Per un proprietario, questo non significa trasformare ogni movimento della coda in una formula da interpretare rigidamente. Significa però riconoscere che la coda, e più in generale il movimento del posteriore, fanno parte di un sistema comunicativo sofisticato. Quando l’Aussie “mette dentro” anche il bacino e le anche, sta amplificando un messaggio che per lui, in quel momento, è importante.

Il wiggle butt, quindi, non è solo una scena simpatica da fotografare. È un segnale corporeo pieno, che racconta il livello di coinvolgimento del cane e il modo in cui sta vivendo quella specifica interazione.


Non esiste, ad oggi, un singolo studio che identifichi il wiggle butt come tratto genetico specifico dell’Australian Shepherd. Sarebbe quindi scorretto presentarlo come una caratteristica scientificamente isolata della razza. Quello che possiamo fare, però, è leggere questo comportamento in modo coerente con ciò che sappiamo del profilo funzionale dell’Aussie.

Il Pastore Australiano è un cane energico, atletico, molto orientato all’interazione con la persona di riferimento e spesso pronto a ingaggiarsi in ciò che accade. Quando sale di intensità, sale davvero: aspettativa, motivazione, prontezza a partecipare, desiderio di contatto e attenzione al contesto si sommano in pochi istanti.

DATI DELL'ESERCIZIO
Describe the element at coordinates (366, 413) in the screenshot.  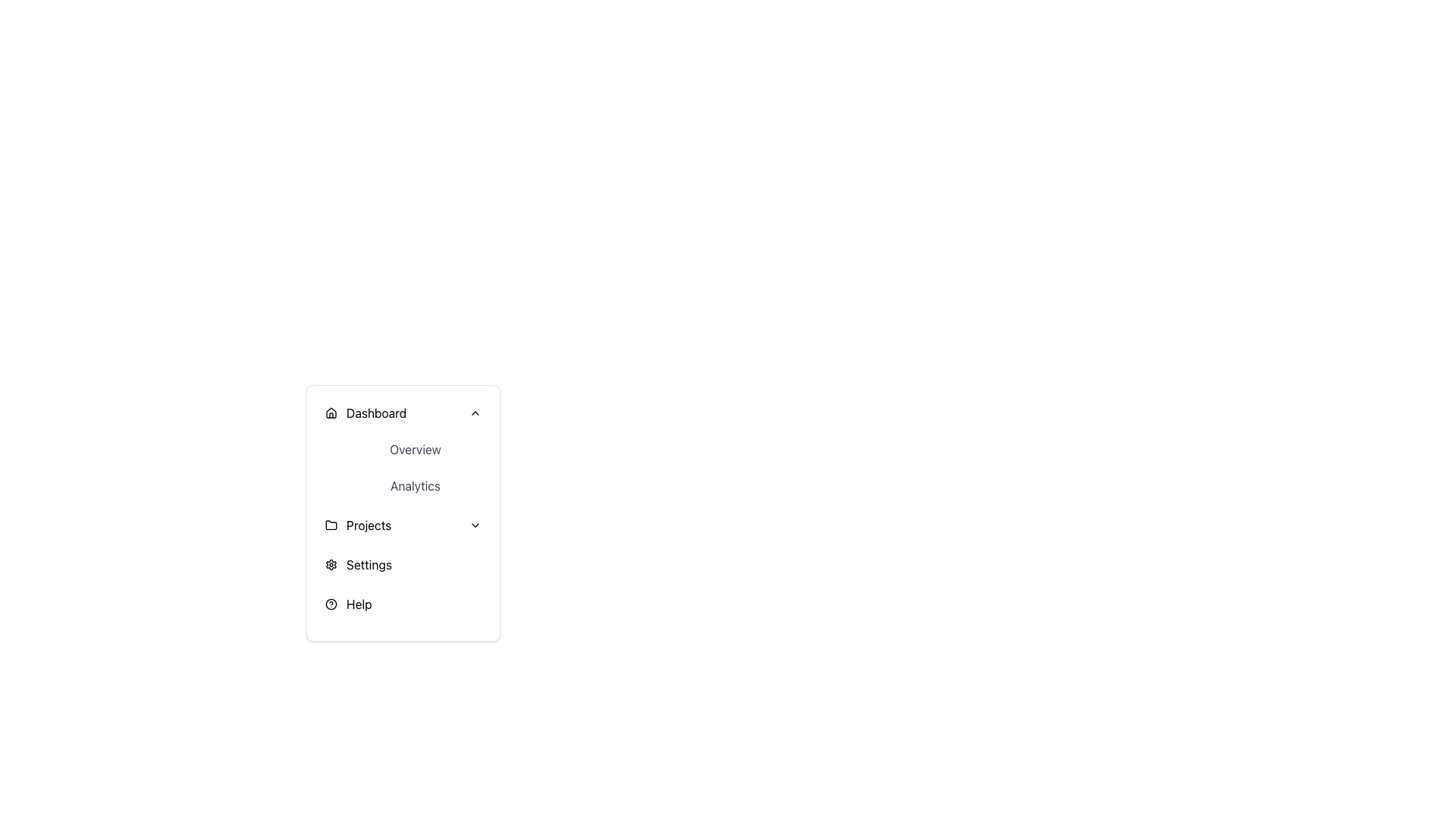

CONSEGNA
Prosegui il brano sul wiggle butt del Pastore Australiano dal punto in cui si interrompe. Le righe non hanno niente a che fare con il brano.

RISPOSTA
In questo quadro, il wiggle butt diventa la firma di un momento preciso. Il cane sta dicendo che c’è, che è coinvolto, che è disponibile all’interazione e che qualcosa, in quella situazione, ha per lui un valore emotivo forte. Può essere il rientro a casa del proprietario, l’inizio di un gioco, la preparazione di un’attività amata o semplicemente un momento di connessione particolarmente intenso.


Anche dal punto di vista biomeccanico, il comportamento è facile da visualizzare. Quando lo scodinzolio è ampio e rapido, il cane non sta muovendo soltanto la coda. Vengono coinvolti muscoli del cingolo pelvico, stabilizzatori del tronco e strutture che partecipano all’equilibrio del movimento.

Se l’intensità emotiva aumenta, il segnale tende a propagarsi. Non resta più un movimento localizzato, ma diventa un’espressione quasi globale: più energia emotiva, più ampiezza del segnale, più coinvolgimento del corpo.

Questo spiega anche perché due Aussie possano “wigglare” in modo diverso. La base comunicativa è simile, ma l’espressione concreta dipende dalla struttura fisica, dalla coordinazione, dal temperamento, dalla storia individuale e dal livello di attivazione del momento. C’è l’Aussie che ondeggia appena, quello che si piega quasi a mezzaluna e quello che sembra muoversi tutto, dalla testa alle anche.


Nella maggior parte dei casi, il wiggle butt è un segnale affiliativo. Lo vediamo quando il cane è contento di rivederci, quando parte un gioco, quando sta per iniziare un’attività che ama o quando cerca un contatto positivo. Ma la regola resta sempre la stessa: non bisogna mai interpretare un singolo segnale isolandolo dal resto del corpo.

Se il corpo è morbido, i movimenti sono fluidi, la bocca è rilassata, lo sguardo è aperto e il cane riesce a fermarsi o a rientrare rapidamente, il wiggle butt è quasi sempre un segnale positivo, chiaro e pulito.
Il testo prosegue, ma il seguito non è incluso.